(Seitentext):
Im Mittelpunkt des Events am 02. März stand – wer auch sonst – Blockstack selbst. Die Plattform bietet Raum für verschiedene Start-ups, ihre dezentralisierten Apps – oder „DApps“ – zu präsentieren oder anzubieten. Derzeit sind erst wenige davon tatsächlich bereit für die fehlerfreie Anwendung, viele weitere befinden sich jedoch noch im Aufbau und bekamen beim Funding Event am Freitag die Möglichkeit, sich vorzustellen und zu erklären.
Das Besondere an Blockstack
Einer der Schwerpunkte der Plattform ist es, ein dezentralisiertes Internet zu schaffen – das Internet der Zukunft, wie die Gründer es sagen. Das heißt, dass sie die Nutzer unter anderem von Datenkraken wie Facebook, Google, Amazon und Co. befreien wollen, um der Privatsphäre wieder Einzug in die Welt des Webs zu verschaffen. Das soll erreicht werden, indem man die komplette Plattform auf Blockchains fußen lässt und auch der Zahlungsverkehr ausschließlich durch Kryptowährungen – vor allem Ethereum – stattfindet.
Jedoch ermöglicht Blockstack lange nicht nur den Zahlungsverkehr zwischen den Usern. Denn die DApps, die entweder schon bereitstehen, oder sich zumindest bereits in Arbeit befinden, lassen dem Inhaber einer Blockstack-ID alle Optionen offen, sich frei auszuleben. Sie bieten zudem ebenbürtige, jedoch angeblich sichere Alternativen zu den Anwendungen der Datenkraken.
Graphite statt Google Documents
In seinen Funktionen kommt die dezentralisierte App „Graphite“ dem Google-Tool „Documents“ sehr nahe. Man kann Texte verfassen, Tabellen anlegen und die jeweiligen Ergebnisse mit Kontakten teilen – eben alles, was das Herz begehrt. Im Gegensatz zur Google-Anwendung läuft das ganze jedoch nicht über externe Server, sondern bleibt solange auf dem eigenen Rechner – beziehungsweise im Blockstack-Storage – bis man es mit einem Kontakt der Wahl teilt.

(Schriftliche Aufgabe a):
Ändere in den Datensätzen ab deren Anfang bis einschließlich der Zeile mit „Action: click(x=179, y=261)“ den Ausdruck „Scripture Index“ in „Subject Index“. Gib diese Zeilen ansonsten unverändert wieder.

(Datensätze zur Aufgabe):
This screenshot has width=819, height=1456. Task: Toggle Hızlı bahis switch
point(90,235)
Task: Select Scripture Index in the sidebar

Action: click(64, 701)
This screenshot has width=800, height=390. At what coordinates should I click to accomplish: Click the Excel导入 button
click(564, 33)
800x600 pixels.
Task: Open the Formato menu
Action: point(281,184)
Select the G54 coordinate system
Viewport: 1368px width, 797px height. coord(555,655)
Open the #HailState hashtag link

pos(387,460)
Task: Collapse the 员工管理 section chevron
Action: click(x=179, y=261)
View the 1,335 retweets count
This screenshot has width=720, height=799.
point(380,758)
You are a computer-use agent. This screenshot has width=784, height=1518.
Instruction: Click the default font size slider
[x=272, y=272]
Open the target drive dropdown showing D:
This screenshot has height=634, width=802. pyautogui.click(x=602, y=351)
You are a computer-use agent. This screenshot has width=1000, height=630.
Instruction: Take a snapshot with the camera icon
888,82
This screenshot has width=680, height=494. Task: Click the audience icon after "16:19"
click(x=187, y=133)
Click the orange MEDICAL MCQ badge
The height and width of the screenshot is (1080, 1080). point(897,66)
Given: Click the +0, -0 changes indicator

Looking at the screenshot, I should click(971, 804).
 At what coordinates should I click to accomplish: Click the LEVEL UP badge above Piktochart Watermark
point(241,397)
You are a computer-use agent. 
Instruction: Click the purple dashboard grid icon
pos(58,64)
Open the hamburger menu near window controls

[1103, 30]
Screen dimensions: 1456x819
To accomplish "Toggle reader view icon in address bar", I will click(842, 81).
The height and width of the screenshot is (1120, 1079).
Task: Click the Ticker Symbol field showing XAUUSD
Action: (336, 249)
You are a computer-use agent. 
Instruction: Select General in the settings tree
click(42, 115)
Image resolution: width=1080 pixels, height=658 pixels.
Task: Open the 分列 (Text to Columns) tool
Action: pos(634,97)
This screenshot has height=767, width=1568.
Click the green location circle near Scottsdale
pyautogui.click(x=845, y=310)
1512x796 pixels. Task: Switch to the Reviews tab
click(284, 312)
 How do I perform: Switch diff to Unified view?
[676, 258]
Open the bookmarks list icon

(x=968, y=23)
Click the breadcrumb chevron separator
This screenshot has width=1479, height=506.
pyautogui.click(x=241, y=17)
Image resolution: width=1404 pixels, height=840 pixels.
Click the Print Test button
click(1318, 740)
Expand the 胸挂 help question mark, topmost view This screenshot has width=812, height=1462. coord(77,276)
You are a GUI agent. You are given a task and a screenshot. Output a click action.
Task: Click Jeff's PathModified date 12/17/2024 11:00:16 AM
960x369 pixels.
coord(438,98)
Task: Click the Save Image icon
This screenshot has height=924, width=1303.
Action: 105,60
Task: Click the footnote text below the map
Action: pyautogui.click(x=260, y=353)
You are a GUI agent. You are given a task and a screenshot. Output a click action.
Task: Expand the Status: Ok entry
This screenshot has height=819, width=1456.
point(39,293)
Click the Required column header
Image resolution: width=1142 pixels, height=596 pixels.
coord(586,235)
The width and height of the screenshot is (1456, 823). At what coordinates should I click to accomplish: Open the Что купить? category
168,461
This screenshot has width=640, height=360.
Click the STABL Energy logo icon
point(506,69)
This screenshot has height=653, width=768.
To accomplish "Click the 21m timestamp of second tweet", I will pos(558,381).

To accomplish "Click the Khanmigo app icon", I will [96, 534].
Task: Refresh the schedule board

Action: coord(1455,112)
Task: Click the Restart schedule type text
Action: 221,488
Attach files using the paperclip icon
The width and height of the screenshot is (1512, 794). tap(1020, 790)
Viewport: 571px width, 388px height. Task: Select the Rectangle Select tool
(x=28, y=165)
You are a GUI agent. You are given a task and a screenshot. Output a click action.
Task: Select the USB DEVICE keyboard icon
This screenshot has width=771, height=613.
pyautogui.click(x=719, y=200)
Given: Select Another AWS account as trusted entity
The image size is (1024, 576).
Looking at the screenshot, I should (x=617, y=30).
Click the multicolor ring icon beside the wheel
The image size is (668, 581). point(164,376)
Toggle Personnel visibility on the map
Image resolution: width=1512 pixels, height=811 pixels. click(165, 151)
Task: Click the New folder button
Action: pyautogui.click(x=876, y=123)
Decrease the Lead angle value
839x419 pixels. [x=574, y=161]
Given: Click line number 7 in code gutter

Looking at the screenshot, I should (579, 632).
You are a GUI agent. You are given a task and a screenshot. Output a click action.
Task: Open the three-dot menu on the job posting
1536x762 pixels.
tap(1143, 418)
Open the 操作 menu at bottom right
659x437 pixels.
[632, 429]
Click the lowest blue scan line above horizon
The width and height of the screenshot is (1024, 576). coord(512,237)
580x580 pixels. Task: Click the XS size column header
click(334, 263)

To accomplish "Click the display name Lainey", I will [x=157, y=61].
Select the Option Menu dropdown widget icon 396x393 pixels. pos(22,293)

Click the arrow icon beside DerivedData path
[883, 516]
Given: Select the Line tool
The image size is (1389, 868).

(Schriftliche Aufgabe b):
Welchem Google-Tool kommt die App „Graphite“ laut dem Seitentext in ihren Funktionen sehr nahe?

(Schriftliche Antwort a):
This screenshot has width=819, height=1456. Task: Toggle Hızlı bahis switch
point(90,235)
Task: Select Subject Index in the sidebar

Action: click(64, 701)
This screenshot has width=800, height=390. At what coordinates should I click to accomplish: Click the Excel导入 button
click(564, 33)
800x600 pixels.
Task: Open the Formato menu
Action: point(281,184)
Select the G54 coordinate system
Viewport: 1368px width, 797px height. coord(555,655)
Open the #HailState hashtag link

pos(387,460)
Task: Collapse the 员工管理 section chevron
Action: click(x=179, y=261)

(Schriftliche Antwort b):
Dem Google-Tool „Documents“.